Monday, 1 September 2014

Toiletries Bag

Little Miss FM had a residential trip with her school early in summer and bizarrely her toiletries bag had disappeared, so we had to organise a new one.  When she was little I made her some cloth nappies and had collected a veritable stash of fat quarters for the creation of said nappies.  She loves butterflies and I had in my stash a funky butterfly fabric so decided it was about time to use it.  I bought a cheap shower curtain for the lining.

To make it, I cut out the shower curtain to the same size as the FQ.  I also decided to make a pocket for it so that wet stuff could go one side and dry the other (I just hate my toothbrush rubbing up against soap!!!) so cut out a piece of the curtaining that was half the size of the FQ.  Then with wrong sides together (ie right side out) I stitched down one of the long edges,along the bottom and up the other side.  I then turned it inside out and repeated the stitching, effectively making a french seam and enclosing and securing the pocket part.

The next step was to fold down the top to make a channel and then thread through the rope to close it.  It was a very quick job and Little Miss was thrilled with her new bag.  It is funky and different and plenty big enough to hold all she needs.

Hope you like it!

Saturday, 22 February 2014

Things to think about when sewing

A friend recently asked me to help her make a skirt.  Well actually, she asked me to make it, but I persuaded her to have a go.  So I was putting together a little pack of instructions and it got me thinking about some things you need to think about when making clothes and I thought I'd put together my little list here for you all.

Firstly, never, never, never, ever, ever, EVER use your fabric scissors on anything but fabric.  Remember the childhood game of Rock, Paper, Scissors, where scissors beat paper? Well they do, but paper is the race equivalent of a tortoise.........over time paper will blunt your scissors (and therefore be triumphant!).......and blunt scissors do not and will not cut fabric.  In fact, they will eat your fabric, which isn't quite so bad if it is cheapy toile fabric, but not your lovely, expensive me-made-to-wear fabric.  So quite simply, only use your fabric-cutting scissors for fabric (and explain to all family members that if they want to keep their limbs, they keep their hands off your fabric scissors too and you must manage as menacing face as possible when telling them this). I have a cheap pair of scissors for cutting paper (actually, I have several pairs of these as little hands keep stealing my paper scissors) and a couple of pairs of fabric scissors, and for these always buy the best you can afford.

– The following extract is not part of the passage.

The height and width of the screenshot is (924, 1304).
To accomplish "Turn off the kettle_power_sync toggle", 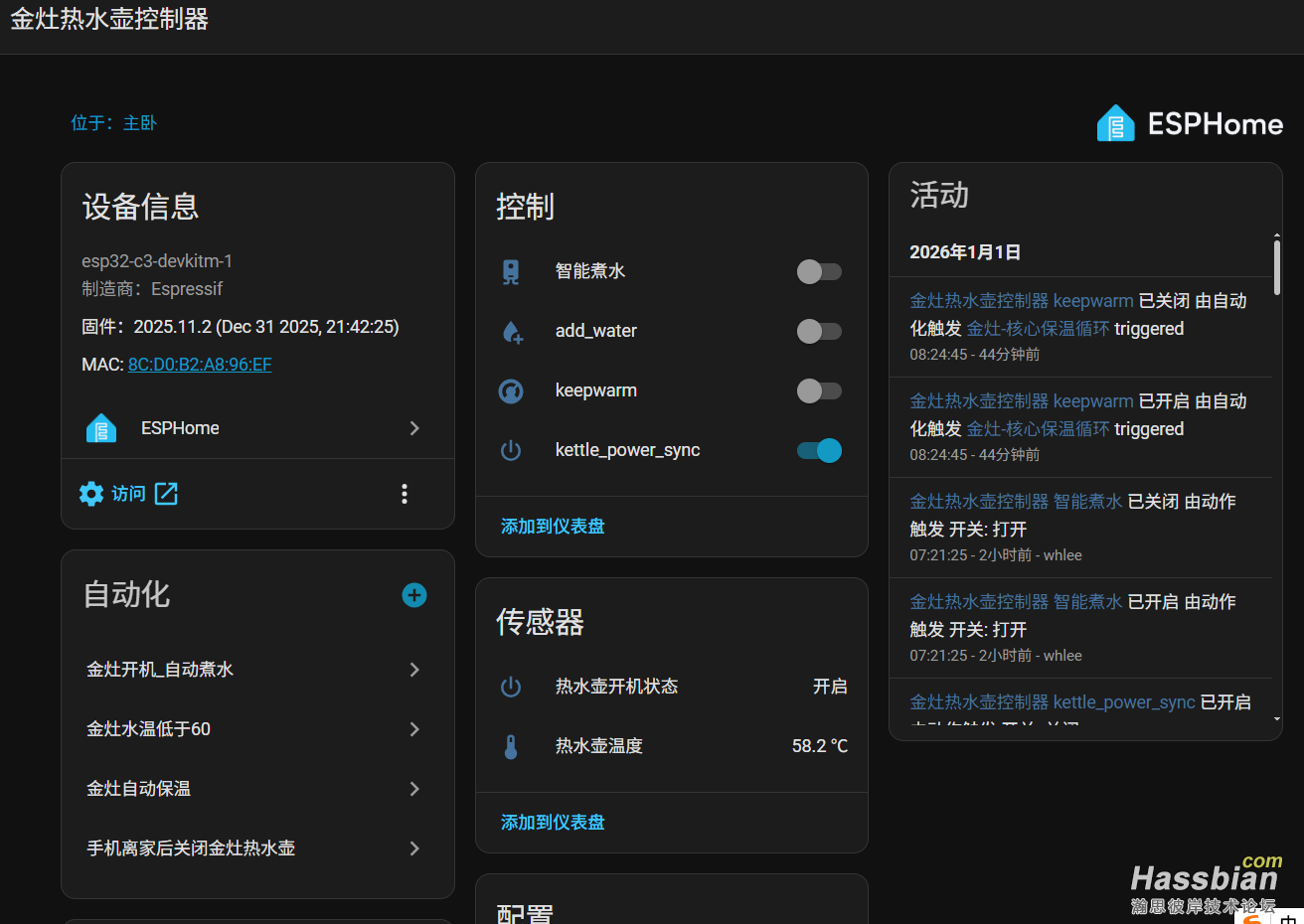I will coord(819,450).
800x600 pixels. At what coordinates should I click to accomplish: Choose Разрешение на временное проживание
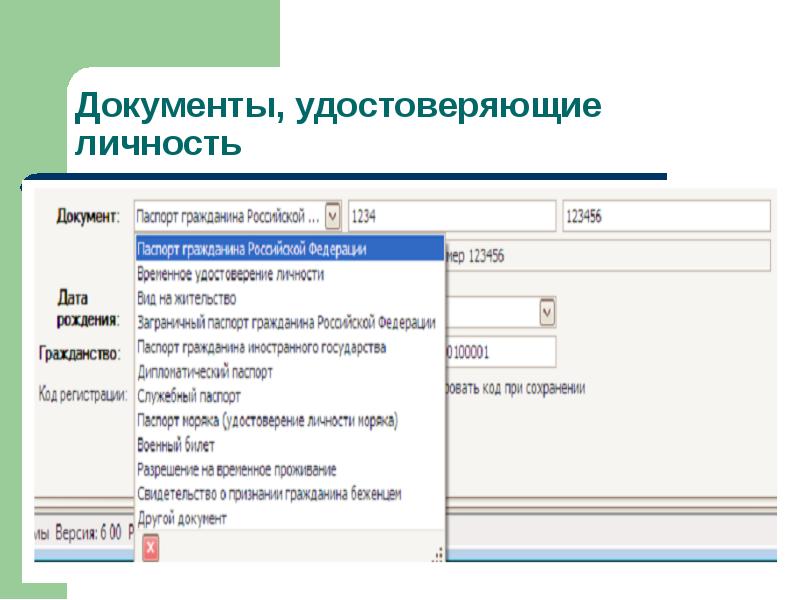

When it comes to cutting out your pattern pieces, give some thought to seam allowances.  Commercial patterns tend to all 1.5cm seam allowance, but that doesn't mean you have to stick to it.  If I am inserting a zip, I like to allow at least 2cm seam allowance on the zip seam.  It adds a bit more stability to the allowance where the zip is and also means I can finish the seam allowance.  Also, think about how you want to finish your seam allowances; are you going to zig-zag stitch it, overlock it, give a "hemmed" finish (ie turn it under and stitch close to the fold line).  How you want to finish your seam allowance (and this will depend on your fabric choice) will determine how much seam allowance you need to have.

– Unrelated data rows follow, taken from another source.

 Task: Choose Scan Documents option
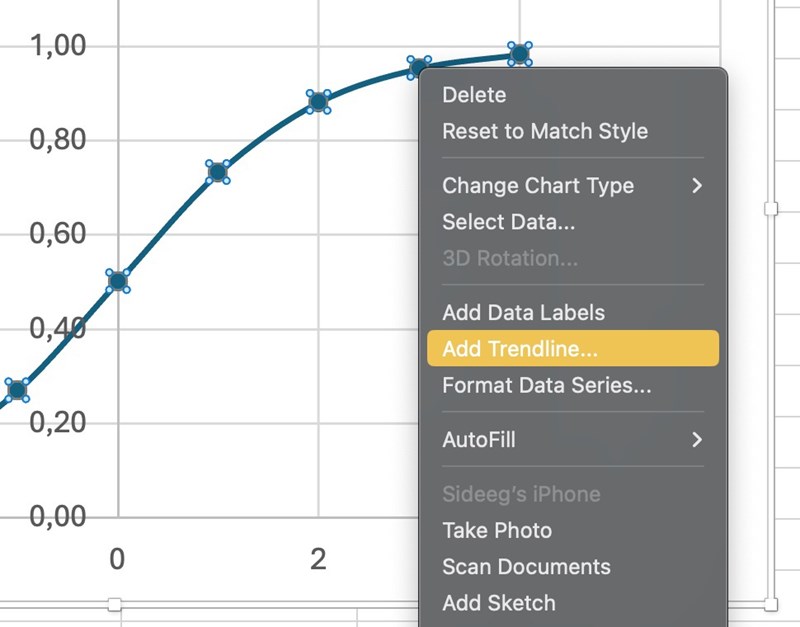526,566
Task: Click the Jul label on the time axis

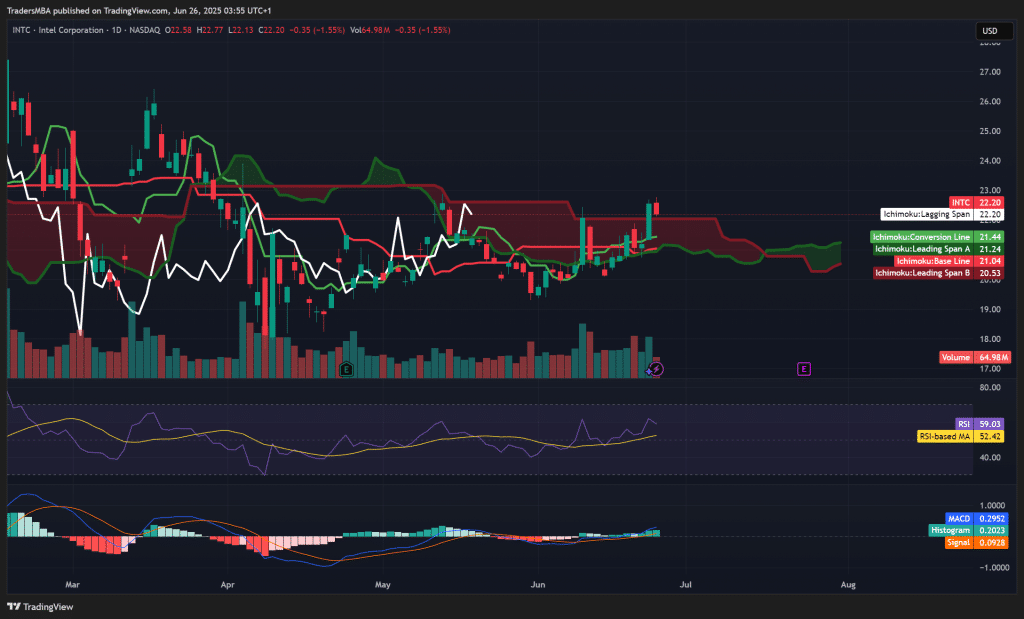Action: [x=685, y=581]
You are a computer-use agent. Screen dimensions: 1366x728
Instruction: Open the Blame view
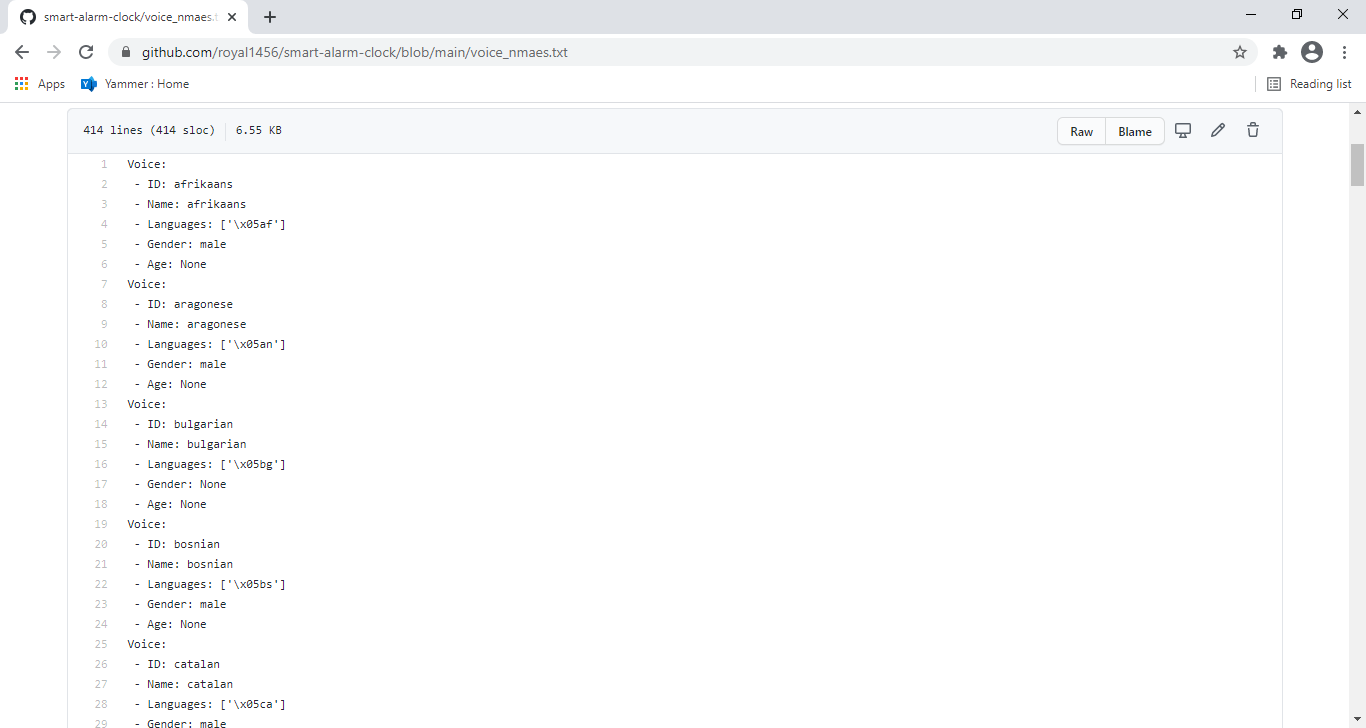click(x=1135, y=131)
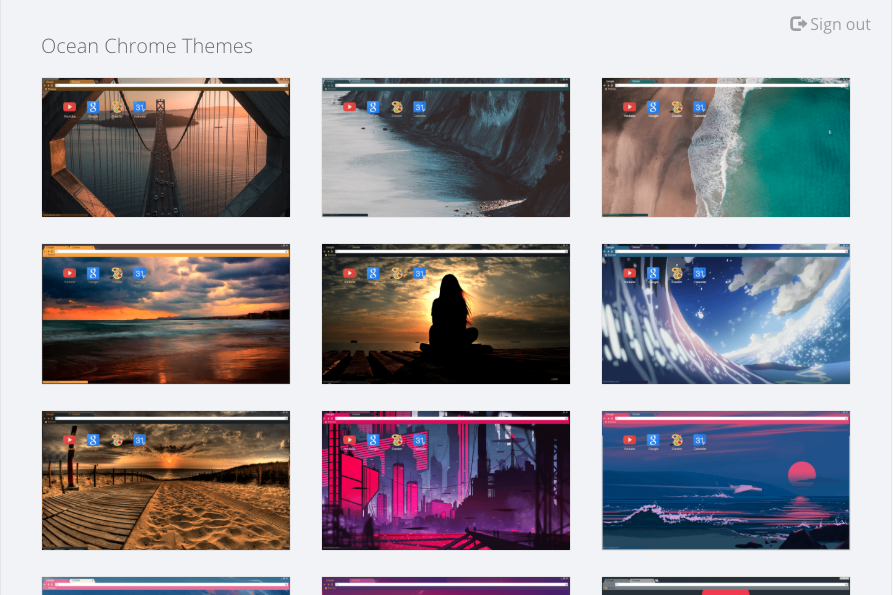893x595 pixels.
Task: Click YouTube icon in bridge theme preview
Action: coord(69,107)
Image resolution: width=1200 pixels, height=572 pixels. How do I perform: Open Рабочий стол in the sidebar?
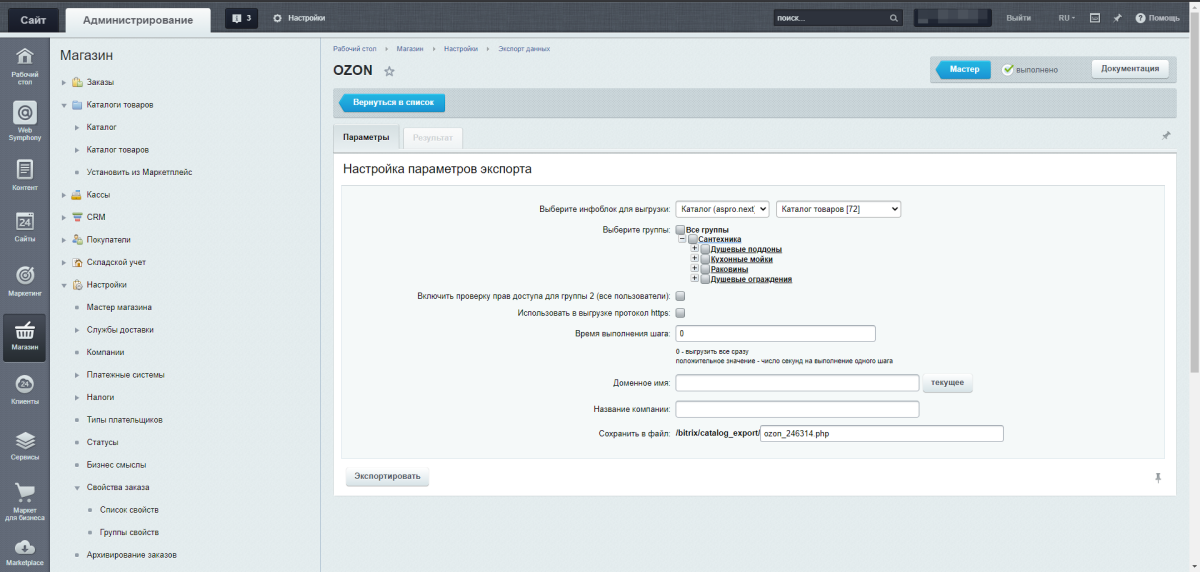tap(25, 62)
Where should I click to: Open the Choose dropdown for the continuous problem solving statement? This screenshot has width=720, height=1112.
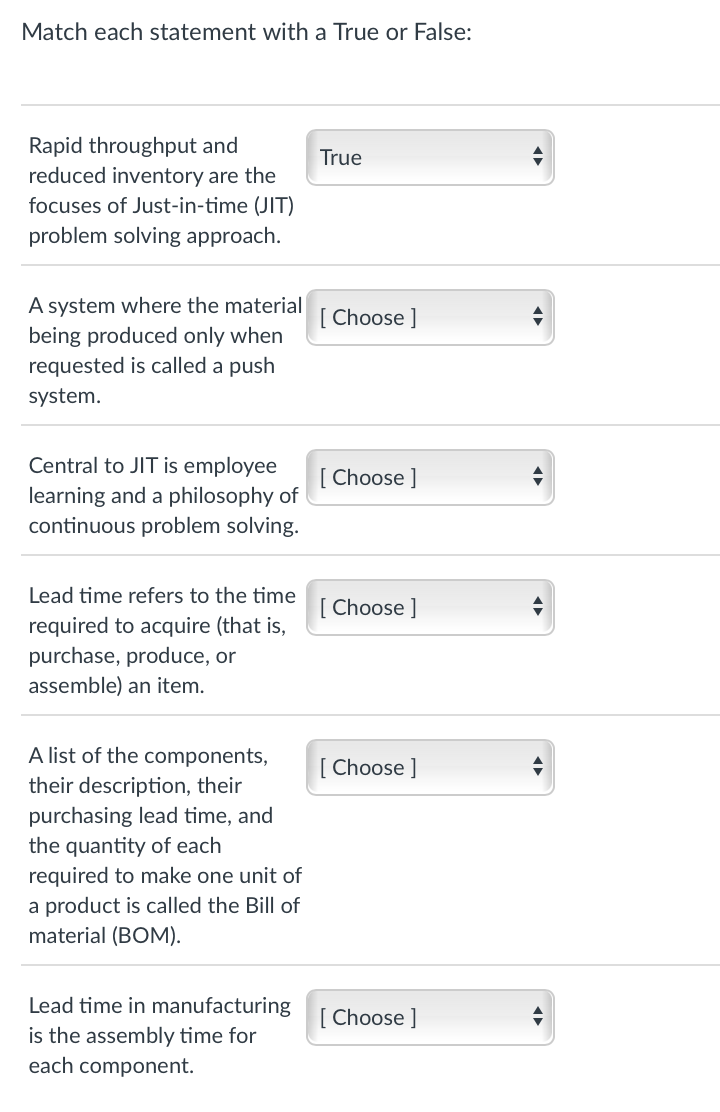pos(430,477)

Do you want your clothing to be lined?  Anything can be lined and if a pattern doesn't include lining, it doesn't mean it can't be or you shouldn't line it.  Lining often makes clothes hang better, and also helps prevent wear and tear on seams (as they are hidden away).  It also means you don't have to finish off your seam allowances as they will no be subjected to direct wear and tear and so won't fray (if it is a frayable fabric!)

Don't be afraid to change things in a pattern.  You may love a particular style of dress, for example, but the neckline may not suit you.  Just change it to one you do like (obviously, if you do this, you will need to change the shape of any facing, but it's no big deal).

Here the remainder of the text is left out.